Polacy radzą sobie w sporcie.
No dobra, teraz będzie już optymistycznie. Pozwólcie, że Roberta Kubicę i WRC zostawię sobie na inną okazję. Z Polskich czynnych kierowców rajdowych największą sympatią darze Kajetana Kajetanowicza. Ten facet, wraz ze swoim pilotem, Jarkiem Baranem zdobywał Mistrzostwo Polski w roku 2010, 2011, 2012 i 2013. A najfajniejsze jest to, że facet zaczynał to wszystko od startów w KJSach. Tak więc i Wy możecie zmotać sobie jakieś Seicento i gonić na najbliższą pojeżdżawkę. Tak zaczynają mistrzowie.

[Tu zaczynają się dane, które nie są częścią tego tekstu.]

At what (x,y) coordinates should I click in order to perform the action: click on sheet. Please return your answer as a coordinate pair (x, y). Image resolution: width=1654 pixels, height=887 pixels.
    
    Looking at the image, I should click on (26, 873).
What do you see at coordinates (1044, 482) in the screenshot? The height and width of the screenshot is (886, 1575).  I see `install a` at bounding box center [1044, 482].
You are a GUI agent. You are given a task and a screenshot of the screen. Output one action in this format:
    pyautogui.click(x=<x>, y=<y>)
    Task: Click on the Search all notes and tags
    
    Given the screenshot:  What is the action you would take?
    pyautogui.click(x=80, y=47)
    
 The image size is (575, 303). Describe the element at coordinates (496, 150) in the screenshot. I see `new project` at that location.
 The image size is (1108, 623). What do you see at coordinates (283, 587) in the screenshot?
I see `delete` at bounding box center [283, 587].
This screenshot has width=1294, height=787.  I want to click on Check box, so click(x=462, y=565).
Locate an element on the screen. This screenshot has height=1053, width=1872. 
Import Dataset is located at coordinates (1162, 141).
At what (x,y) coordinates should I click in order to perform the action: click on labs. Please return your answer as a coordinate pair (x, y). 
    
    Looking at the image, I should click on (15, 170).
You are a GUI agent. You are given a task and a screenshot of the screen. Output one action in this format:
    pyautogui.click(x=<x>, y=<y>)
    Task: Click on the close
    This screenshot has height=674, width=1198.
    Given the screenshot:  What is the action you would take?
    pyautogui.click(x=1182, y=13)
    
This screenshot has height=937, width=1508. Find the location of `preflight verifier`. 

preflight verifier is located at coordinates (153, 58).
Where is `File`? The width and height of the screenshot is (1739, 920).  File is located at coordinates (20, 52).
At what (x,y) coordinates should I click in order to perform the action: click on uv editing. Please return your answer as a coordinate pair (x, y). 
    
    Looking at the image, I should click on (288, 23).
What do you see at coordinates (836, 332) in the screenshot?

W 2014 roku Kajto startował w Rajdowych Mistrzostwach Europy. Niestety program startów był ograniczony i, co gorsze, samochód nie zawsze dawał radę. Szkoda bo wydawało się, że tak dobra rajdówka jak Fiesta R5 przygotowywana przez M-Sport będzie idealnym partnerem do tego rajdowego trio. Niestety skończyło się po za podium w mistrzostwach. Ale Kajto mocno namieszał w stawce i dostał nagrodę Gravel Master. Dodam, że w ramach Mistrzostw Europy w 2014 roku, nagrodę Snow Master dostał Kubica.
A co to jest? Sezon jest podzielony na część zimową, szutrową i asfaltową. Sumując wszystkie odcinki specjalne z rajdów po danej nawierzchni wybiera się najlepszego. Na śniegu za sprawą rajdu Janner, wygrał Kubica w swoim jedynym występie w tym cyklu. Na szutrze, składającym się z kilku rajdów, najlepszy był Kajetan.
W tym roku, w pierwszej zimowej i trudnej imprezie wygrał Kajto. Wygrał to za mało. On zmasakrował konkurentów. Ponad 7 minut przewagi na mecie i wygrane 17 z 18 odcinków specjalnych. To jest wręcz ośmieszająca rywali dominacja. Nowa Fiesta, którą zespół otrzymał na ten sezon dała radę, dając z siebie wszystko na równi z Jarkiem Baranem i Kajetanem. Warto obserwować poczynania tej załogi, bo oni mogą zostać mistrzami europy. Ale z ogólnodostępnych i popularnych mediów się tego nie dowiecie.
I to wszystko? Nieee. Rajd Janner to także popis załogi Sławomir Ogryzek i Jarek Wróbel jadącej Peugeotem 208 R2. To samochód z napędem na przednią oś. Ogryzek pewnie wygrał swoją klasę i jest po tym rajdzie liderem w „ośce”. A więc dwóch Polaków w dwóch kategoriach na szczycie.
Podobnie jak Kajto, Ogryzek znakomicie kontrolował sytuację, na niektórych odcinkach wbijał się do pierwszej dziesiątki wśród załóg zgłoszonych do rywalizacji w ramach mistrzostw europy. A to oznacza, że małym przednionapędowym Peugeotem przeganiał mocniejsze wozy 4×4. Tutaj też spodziewam się pucharu na koniec.
I to są prawdziwe rajdy i sportowcy, których Polacy powinni znać. Oni znakomicie reprezentują nas za granicą. Bez wstydu i wymówek robią swoje. Dzięki nim Mazurek ma szansę czasem gdzieś na świecie zabrzmieć, a Polska flaga zawisnąć ponad innymi.
Rajdy to piękny sport, który Polakom zaczyna wychodzić coraz lepiej, mimo braku przychylności opini publiczne i absolutnego braku infrastruktury i zaplecza finansowego. Bo ludzie zaangażowani w sporty motorowe to nie mięczaki w rajstopkach, tylko ludzie z twardą psychiką, gotowi do poświęceń dla ukochanego sportu, a nie nastawieni na ogromne zyski i tabloidową popularność.